隣のレクラムは平常運転。魔術的な才能は持たないが恐らく性格は私に近いところがあるのだろう。イブ姫ことマツリ君は写本師をしていると言っていたな。

アストラル学院は秘術に精通した者や特権階級にある者が通うため文字が分からない人間というのは少ないが、カーヴィラの街となると全ての人間が文字を操れるわけではなくなる。
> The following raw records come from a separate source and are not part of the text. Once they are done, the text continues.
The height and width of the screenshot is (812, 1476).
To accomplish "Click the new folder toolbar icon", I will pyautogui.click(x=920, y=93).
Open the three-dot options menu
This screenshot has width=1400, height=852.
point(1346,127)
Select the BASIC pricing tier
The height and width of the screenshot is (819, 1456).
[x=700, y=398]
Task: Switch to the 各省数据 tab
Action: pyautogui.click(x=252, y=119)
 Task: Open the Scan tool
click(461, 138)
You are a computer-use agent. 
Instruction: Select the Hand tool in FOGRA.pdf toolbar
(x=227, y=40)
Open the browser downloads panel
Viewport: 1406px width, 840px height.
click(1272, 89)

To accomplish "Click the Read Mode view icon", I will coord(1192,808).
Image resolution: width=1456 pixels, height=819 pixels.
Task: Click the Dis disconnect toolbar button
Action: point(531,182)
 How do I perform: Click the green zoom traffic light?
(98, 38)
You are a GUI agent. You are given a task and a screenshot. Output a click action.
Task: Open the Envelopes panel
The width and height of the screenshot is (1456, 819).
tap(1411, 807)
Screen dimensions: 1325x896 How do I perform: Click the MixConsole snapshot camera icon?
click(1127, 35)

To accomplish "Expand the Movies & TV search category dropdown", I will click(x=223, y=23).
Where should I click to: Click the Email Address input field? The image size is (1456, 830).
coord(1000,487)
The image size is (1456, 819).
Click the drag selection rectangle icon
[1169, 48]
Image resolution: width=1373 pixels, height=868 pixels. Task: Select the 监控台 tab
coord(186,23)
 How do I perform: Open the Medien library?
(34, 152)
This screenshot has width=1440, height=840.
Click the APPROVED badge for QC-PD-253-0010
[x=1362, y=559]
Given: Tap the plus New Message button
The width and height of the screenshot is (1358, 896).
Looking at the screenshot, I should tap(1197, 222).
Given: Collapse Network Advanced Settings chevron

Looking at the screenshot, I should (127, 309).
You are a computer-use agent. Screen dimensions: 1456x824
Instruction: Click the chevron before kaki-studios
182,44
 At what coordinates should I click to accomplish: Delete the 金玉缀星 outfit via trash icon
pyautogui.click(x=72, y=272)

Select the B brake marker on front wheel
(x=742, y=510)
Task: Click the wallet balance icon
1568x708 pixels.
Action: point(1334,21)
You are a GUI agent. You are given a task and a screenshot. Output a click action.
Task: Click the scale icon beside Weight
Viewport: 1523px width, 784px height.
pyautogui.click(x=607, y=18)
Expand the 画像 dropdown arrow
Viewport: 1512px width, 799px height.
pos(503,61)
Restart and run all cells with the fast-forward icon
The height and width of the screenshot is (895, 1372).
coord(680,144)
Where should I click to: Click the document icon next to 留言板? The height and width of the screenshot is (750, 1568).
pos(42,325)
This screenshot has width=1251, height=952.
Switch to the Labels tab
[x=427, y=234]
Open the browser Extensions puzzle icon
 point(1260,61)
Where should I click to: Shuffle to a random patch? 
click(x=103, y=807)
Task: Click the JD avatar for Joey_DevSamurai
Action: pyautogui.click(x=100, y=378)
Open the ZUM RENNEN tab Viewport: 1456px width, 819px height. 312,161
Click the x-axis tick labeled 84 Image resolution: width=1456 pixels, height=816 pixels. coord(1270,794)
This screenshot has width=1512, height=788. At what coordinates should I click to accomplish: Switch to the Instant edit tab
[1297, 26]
この時代では言葉を理解できるというだけで才能だ。場合によってはスカウト(・・・・)しても良いかもしれないな。


「レクラム君。その見立ては正しい。今回の怪異の核は恐らく人間に近しいものか、人間そのものだからね。この宿そのものが怪異の腹の中というわけだ」

「………怪異は怪異ではないのか?」

「怪異は人から生まれるものであり、人が変じることもある。素質や素養、そして偶然が重なれば、だがね」


宿の中に入っても怪異の居場所が辿れなかったのは、宿そのものが怪異と同化していたためだろう。

とはいえ、だ。ただそう推測するだけならば容易い。私もマツリ君も、その程度は瞬時に理解できるだけの感覚を持ち合わせている。

なのに何故、彼女が時間を取ってまで怪異の本質を探ろうとしたのかといえば、この腹の中に潜む本体の居場所を見つけやすくするためだ。

人間そのものか、人間の強い感情が核となっている場合、その人間の性格や執着から居場所を探れる。宿そのものを乗っ取ったからと言って、本体が宿そのものに変じるわけではないため、必ずどこかに本体がいるのだ。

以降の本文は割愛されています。